3x^{2}-4x+8=0

All equations of the form ax^{2}+bx+c=0 can be solved using the quadratic formula: \frac{-b±\sqrt{b^{2}-4ac}}{2a}. The quadratic formula gives two solutions, one when ± is addition and one when it is subtraction.

x=\frac{-\left(-4\right)±\sqrt{\left(-4\right)^{2}-4\times 3\times 8}}{2\times 3}

This equation is in standard form: ax^{2}+bx+c=0. Substitute 3 for a, -4 for b, and 8 for c in the quadratic formula, \frac{-b±\sqrt{b^{2}-4ac}}{2a}.

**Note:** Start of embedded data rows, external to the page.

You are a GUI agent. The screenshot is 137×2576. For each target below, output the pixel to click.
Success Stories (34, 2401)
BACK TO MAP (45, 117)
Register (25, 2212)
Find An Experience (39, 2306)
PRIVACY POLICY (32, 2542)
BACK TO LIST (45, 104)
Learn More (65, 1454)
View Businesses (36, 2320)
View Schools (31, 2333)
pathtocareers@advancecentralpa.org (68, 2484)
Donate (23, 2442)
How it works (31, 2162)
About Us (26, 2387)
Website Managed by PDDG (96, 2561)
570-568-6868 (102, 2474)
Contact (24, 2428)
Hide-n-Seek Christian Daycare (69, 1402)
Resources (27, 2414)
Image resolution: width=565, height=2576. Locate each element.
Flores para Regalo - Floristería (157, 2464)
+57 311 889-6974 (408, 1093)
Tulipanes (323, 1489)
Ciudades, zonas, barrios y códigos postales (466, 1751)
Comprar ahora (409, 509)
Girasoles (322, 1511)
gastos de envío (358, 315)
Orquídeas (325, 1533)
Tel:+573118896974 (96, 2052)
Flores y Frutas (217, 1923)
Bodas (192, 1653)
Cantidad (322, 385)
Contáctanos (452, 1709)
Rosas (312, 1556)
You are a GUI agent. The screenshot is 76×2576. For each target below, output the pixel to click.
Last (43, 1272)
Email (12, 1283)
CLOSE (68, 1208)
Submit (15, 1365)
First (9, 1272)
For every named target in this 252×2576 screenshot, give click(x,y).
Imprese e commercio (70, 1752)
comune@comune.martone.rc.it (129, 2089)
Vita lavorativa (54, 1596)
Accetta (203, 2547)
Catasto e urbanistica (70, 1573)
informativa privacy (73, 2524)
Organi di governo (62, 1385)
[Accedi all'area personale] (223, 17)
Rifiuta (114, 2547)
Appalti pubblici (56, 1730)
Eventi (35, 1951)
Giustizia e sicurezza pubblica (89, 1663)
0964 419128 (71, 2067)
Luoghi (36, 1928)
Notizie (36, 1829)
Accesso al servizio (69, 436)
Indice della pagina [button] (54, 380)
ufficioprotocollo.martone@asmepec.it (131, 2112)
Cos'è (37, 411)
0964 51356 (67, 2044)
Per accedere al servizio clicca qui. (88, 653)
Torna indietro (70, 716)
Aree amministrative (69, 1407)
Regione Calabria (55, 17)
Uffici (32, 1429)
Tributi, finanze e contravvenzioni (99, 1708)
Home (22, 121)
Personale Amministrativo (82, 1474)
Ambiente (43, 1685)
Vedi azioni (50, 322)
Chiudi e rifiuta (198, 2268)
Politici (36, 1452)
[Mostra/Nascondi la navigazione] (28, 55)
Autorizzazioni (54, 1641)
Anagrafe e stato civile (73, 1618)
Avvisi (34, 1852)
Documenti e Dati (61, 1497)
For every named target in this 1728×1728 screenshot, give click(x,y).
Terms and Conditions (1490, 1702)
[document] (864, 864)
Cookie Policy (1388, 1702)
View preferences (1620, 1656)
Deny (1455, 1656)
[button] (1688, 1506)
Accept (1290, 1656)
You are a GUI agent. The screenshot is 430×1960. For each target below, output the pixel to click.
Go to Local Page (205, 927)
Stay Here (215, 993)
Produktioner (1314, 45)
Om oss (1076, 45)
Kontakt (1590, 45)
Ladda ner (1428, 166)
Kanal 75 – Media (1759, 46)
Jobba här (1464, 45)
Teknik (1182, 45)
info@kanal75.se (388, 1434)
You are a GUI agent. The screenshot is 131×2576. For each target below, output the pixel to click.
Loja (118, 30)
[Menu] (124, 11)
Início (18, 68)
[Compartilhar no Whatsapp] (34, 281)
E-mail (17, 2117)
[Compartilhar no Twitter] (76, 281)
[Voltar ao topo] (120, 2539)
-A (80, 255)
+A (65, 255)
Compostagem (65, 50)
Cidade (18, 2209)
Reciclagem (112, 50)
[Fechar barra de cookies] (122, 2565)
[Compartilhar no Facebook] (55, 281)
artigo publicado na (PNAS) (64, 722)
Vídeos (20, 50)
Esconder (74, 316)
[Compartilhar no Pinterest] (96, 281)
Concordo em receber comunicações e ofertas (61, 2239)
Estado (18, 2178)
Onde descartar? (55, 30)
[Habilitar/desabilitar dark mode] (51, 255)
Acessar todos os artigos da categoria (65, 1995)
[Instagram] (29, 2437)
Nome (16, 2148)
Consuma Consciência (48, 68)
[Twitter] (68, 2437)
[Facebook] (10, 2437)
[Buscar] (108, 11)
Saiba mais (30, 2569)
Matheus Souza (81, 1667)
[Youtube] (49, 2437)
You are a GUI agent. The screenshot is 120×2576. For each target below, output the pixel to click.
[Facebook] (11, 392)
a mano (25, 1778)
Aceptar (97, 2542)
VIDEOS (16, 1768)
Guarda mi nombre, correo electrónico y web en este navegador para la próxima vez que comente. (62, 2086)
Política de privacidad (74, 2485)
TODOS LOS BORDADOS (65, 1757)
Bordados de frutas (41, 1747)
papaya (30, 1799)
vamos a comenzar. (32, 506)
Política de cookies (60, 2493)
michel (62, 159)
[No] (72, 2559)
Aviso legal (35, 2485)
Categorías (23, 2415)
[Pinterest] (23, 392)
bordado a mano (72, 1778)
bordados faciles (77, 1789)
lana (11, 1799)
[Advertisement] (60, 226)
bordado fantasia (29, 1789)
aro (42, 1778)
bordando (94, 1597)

x=\frac{-\left(-4\right)±\sqrt{16-4\times 3\times 8}}{2\times 3}

Square -4.

x=\frac{-\left(-4\right)±\sqrt{16-12\times 8}}{2\times 3}

Multiply -4 times 3.

x=\frac{-\left(-4\right)±\sqrt{16-96}}{2\times 3}

Multiply -12 times 8.

x=\frac{-\left(-4\right)±\sqrt{-80}}{2\times 3}

Add 16 to -96.

x=\frac{-\left(-4\right)±4\sqrt{5}i}{2\times 3}

Take the square root of -80.

x=\frac{4±4\sqrt{5}i}{2\times 3}

The opposite of -4 is 4.

x=\frac{4±4\sqrt{5}i}{6}

Multiply 2 times 3.

x=\frac{4+4\sqrt{5}i}{6}

Now solve the equation x=\frac{4±4\sqrt{5}i}{6} when ± is plus. Add 4 to 4i\sqrt{5}.

x=\frac{2+2\sqrt{5}i}{3}

Divide 4+4i\sqrt{5} by 6.

x=\frac{-4\sqrt{5}i+4}{6}

Now solve the equation x=\frac{4±4\sqrt{5}i}{6} when ± is minus. Subtract 4i\sqrt{5} from 4.

x=\frac{-2\sqrt{5}i+2}{3}

Divide 4-4i\sqrt{5} by 6.

x=\frac{2+2\sqrt{5}i}{3} x=\frac{-2\sqrt{5}i+2}{3}

The equation is now solved.

3x^{2}-4x+8=0

Quadratic equations such as this one can be solved by completing the square. In order to complete the square, the equation must first be in the form x^{2}+bx=c.

3x^{2}-4x+8-8=-8

Subtract 8 from both sides of the equation.

3x^{2}-4x=-8

Subtracting 8 from itself leaves 0.

\frac{3x^{2}-4x}{3}=-\frac{8}{3}

Divide both sides by 3.

x^{2}-\frac{4}{3}x=-\frac{8}{3}

Dividing by 3 undoes the multiplication by 3.

x^{2}-\frac{4}{3}x+\left(-\frac{2}{3}\right)^{2}=-\frac{8}{3}+\left(-\frac{2}{3}\right)^{2}

Divide -\frac{4}{3}, the coefficient of the x term, by 2 to get -\frac{2}{3}. Then add the square of -\frac{2}{3} to both sides of the equation. This step makes the left hand side of the equation a perfect square.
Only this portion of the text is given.